Mes quelques entorses à ces univers-là, je les réserve aux bandes originales de film ou de jeux vidéo qui recèlent de vrais trésors souvent méconnus. Par exemple, j’aime énormément les compositions de Nobuo Uematsu qui allient sonorités classiques et modernes avec un art tout particulier. Dans le domaine des B.O vidéo-ludiques, je recommanderais aussi très volontiers la remarquable « Wander and the Colossus : Roar of the Earth » de Kow Otani, dans laquelle je puise énormément, tant le spectre d’émotions qu’elle recouvre est immense. C’est tout ce qu’une musique évoquant le genre « fantasy » peut contenir de lyrisme et de dimension épique, la mièvrerie et les lieux communs en moins.

LAM : 11- Quelle est la dernière couverture de roman qui t’ait donné envie de lire le livre ?

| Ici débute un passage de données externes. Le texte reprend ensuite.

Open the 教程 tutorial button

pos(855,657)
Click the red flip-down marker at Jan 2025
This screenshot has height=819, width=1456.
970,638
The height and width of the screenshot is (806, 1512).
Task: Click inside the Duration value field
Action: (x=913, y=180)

VILLENEUVE Magali : Il s’agit de la magnifique peinture de Keith Parkinson pour le tome 1 de la saga « l’Epée de Vérité » de Terry Goodkind. Je n’ai acheté le livre que pour cela. Et en vérité, personnellement, à la lecture de l’ouvrage je n’y ai pas trouvé d’autre justification. L’illustration est superbe mais le contenu, à mon sens, ne dénote guère de la même virtuosité !

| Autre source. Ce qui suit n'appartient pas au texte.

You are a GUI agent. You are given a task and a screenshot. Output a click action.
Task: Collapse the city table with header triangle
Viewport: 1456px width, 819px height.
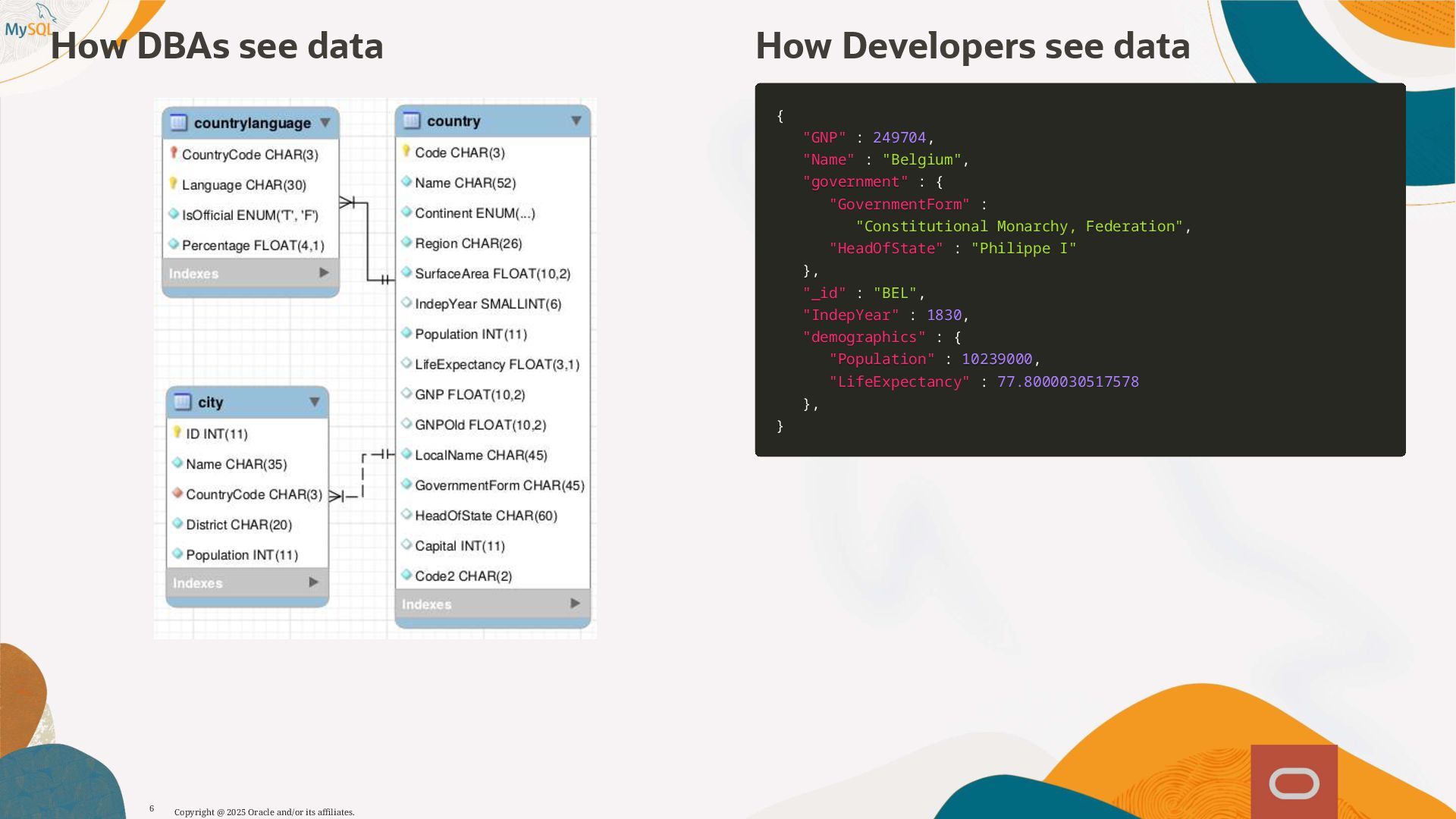315,402
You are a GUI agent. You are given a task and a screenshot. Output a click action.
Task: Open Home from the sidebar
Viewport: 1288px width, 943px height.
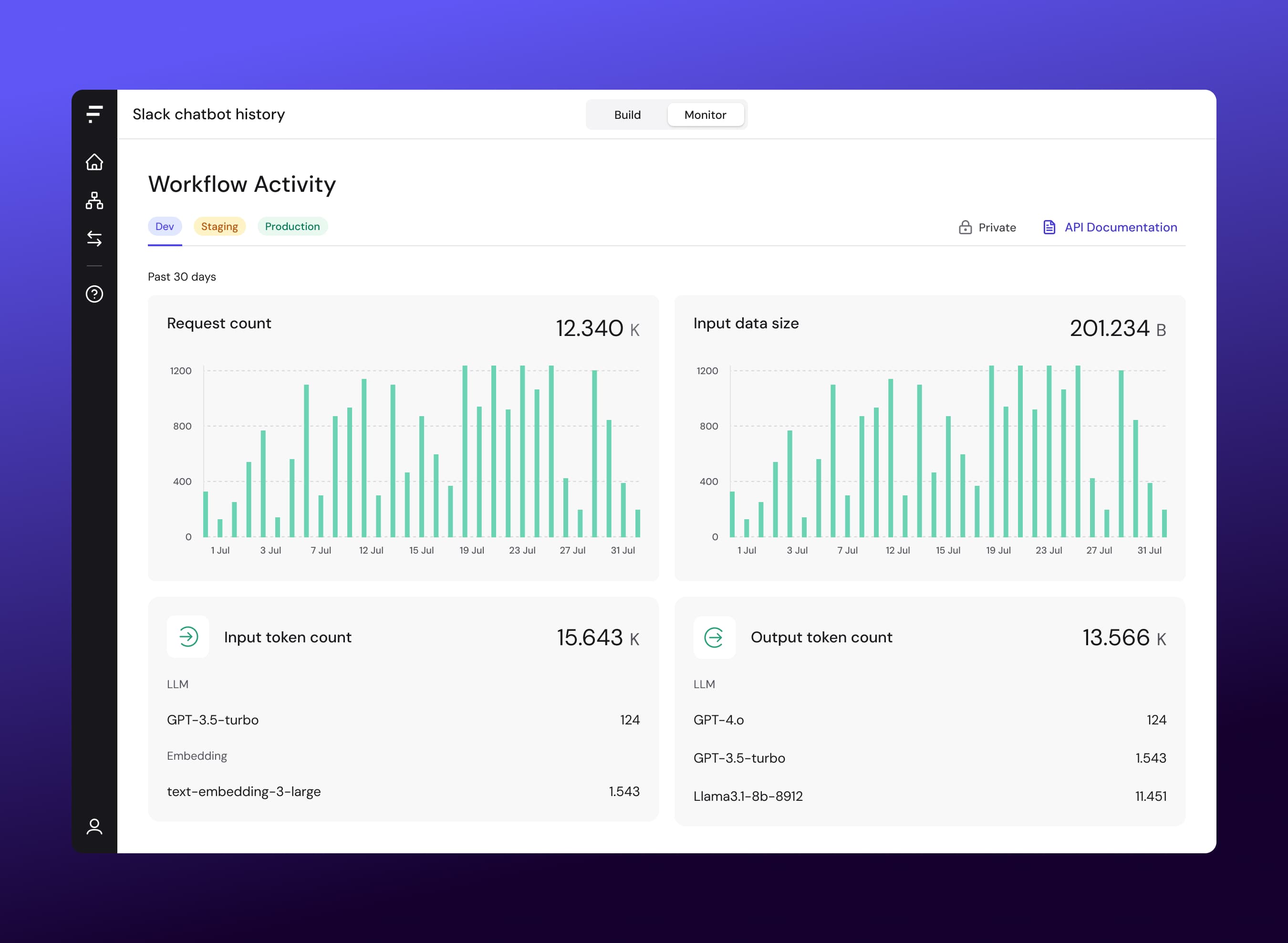(x=95, y=163)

LAM : 12- Quels sont tes projets futurs ?

VILLENEUVE Magali : Des jeux de rôle, des couvertures de roman, en parallèle à des réalisations pour des supports gratuits pour lesquels j’aime à pouvoir garder un peu de temps. La participation y est certes bénévole, mais l’ambiance quant à elle, sait parfois rester bon enfant et enthousiaste quand le milieu professionnel, en toute logique, se doit d’être plus sérieux. Disons que ce sont deux approches très différentes d’un même métier : faire un dessin pour un webzine c’est comme faire un cadeau, simplement. Faire une couverture de livre c’est donner le meilleur de soi-même pour rendre justice au travail de tous les intervenants en amont.